Exercise details
Put every line of all the entries below into a Markdown table with two columns, Row and Line, numbering each row and leaving out blank lines.

-- Start --

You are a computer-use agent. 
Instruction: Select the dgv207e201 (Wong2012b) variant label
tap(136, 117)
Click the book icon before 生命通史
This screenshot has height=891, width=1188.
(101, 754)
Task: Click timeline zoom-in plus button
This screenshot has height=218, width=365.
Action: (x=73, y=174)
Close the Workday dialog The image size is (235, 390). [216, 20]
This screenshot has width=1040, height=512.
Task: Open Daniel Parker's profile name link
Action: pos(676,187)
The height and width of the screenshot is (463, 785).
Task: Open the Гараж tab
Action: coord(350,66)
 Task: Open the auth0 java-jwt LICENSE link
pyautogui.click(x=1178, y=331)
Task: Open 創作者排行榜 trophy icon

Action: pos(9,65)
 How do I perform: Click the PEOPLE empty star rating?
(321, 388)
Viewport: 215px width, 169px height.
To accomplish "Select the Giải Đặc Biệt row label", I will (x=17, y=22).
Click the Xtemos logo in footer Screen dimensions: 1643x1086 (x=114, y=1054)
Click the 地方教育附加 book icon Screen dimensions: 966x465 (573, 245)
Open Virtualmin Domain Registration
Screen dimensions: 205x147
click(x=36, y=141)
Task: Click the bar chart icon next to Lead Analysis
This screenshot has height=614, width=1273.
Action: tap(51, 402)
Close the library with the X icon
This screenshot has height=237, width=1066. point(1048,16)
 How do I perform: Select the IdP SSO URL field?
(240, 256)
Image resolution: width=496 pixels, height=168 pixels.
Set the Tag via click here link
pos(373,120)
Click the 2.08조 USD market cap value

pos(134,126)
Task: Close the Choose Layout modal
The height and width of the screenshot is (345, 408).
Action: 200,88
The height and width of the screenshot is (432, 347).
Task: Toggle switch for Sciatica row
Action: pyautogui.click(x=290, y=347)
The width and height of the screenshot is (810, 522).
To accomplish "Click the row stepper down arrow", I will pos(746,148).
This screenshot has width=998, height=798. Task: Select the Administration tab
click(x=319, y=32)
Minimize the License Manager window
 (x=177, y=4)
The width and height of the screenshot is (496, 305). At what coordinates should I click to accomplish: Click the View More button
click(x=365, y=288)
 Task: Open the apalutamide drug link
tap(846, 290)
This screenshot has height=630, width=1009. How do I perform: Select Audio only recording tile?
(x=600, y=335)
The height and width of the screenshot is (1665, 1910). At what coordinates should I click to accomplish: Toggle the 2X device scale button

-- End --

Finished task
| Row | Line |
|---|---|
| 1 | You are a computer-use agent.  |
| 2 | Instruction: Select the dgv207e201 (Wong2012b) variant label |
| 3 | tap(136, 117) |
| 4 | Click the book icon before 生命通史 |
| 5 | This screenshot has height=891, width=1188. |
| 6 | (101, 754) |
| 7 | Task: Click timeline zoom-in plus button |
| 8 | This screenshot has height=218, width=365. |
| 9 | Action: (x=73, y=174) |
| 10 | Close the Workday dialog The image size is (235, 390). [216, 20] |
| 11 | This screenshot has width=1040, height=512. |
| 12 | Task: Open Daniel Parker's profile name link |
| 13 | Action: pos(676,187) |
| 14 | The height and width of the screenshot is (463, 785). |
| 15 | Task: Open the Гараж tab |
| 16 | Action: coord(350,66) |
| 17 |  Task: Open the auth0 java-jwt LICENSE link |
| 18 | pyautogui.click(x=1178, y=331) |
| 19 | Task: Open 創作者排行榜 trophy icon |
| 20 | Action: pos(9,65) |
| 21 |  How do I perform: Click the PEOPLE empty star rating? |
| 22 | (321, 388) |
| 23 | Viewport: 215px width, 169px height. |
| 24 | To accomplish "Select the Giải Đặc Biệt row label", I will (x=17, y=22). |
| 25 | Click the Xtemos logo in footer Screen dimensions: 1643x1086 (x=114, y=1054) |
| 26 | Click the 地方教育附加 book icon Screen dimensions: 966x465 (573, 245) |
| 27 | Open Virtualmin Domain Registration |
| 28 | Screen dimensions: 205x147 |
| 29 | click(x=36, y=141) |
| 30 | Task: Click the bar chart icon next to Lead Analysis |
| 31 | This screenshot has height=614, width=1273. |
| 32 | Action: tap(51, 402) |
| 33 | Close the library with the X icon |
| 34 | This screenshot has height=237, width=1066. point(1048,16) |
| 35 |  How do I perform: Select the IdP SSO URL field? |
| 36 | (240, 256) |
| 37 | Image resolution: width=496 pixels, height=168 pixels. |
| 38 | Set the Tag via click here link |
| 39 | pos(373,120) |
| 40 | Click the 2.08조 USD market cap value |
| 41 | pos(134,126) |
| 42 | Task: Close the Choose Layout modal |
| 43 | The height and width of the screenshot is (345, 408). |
| 44 | Action: 200,88 |
| 45 | The height and width of the screenshot is (432, 347). |
| 46 | Task: Toggle switch for Sciatica row |
| 47 | Action: pyautogui.click(x=290, y=347) |
| 48 | The width and height of the screenshot is (810, 522). |
| 49 | To accomplish "Click the row stepper down arrow", I will pos(746,148). |
| 50 | This screenshot has width=998, height=798. Task: Select the Administration tab |
| 51 | click(x=319, y=32) |
| 52 | Minimize the License Manager window |
| 53 |  (x=177, y=4) |
| 54 | The width and height of the screenshot is (496, 305). At what coordinates should I click to accomplish: Click the View More button |
| 55 | click(x=365, y=288) |
| 56 |  Task: Open the apalutamide drug link |
| 57 | tap(846, 290) |
| 58 | This screenshot has height=630, width=1009. How do I perform: Select Audio only recording tile? |
| 59 | (x=600, y=335) |
| 60 | The height and width of the screenshot is (1665, 1910). At what coordinates should I click to accomplish: Toggle the 2X device scale button |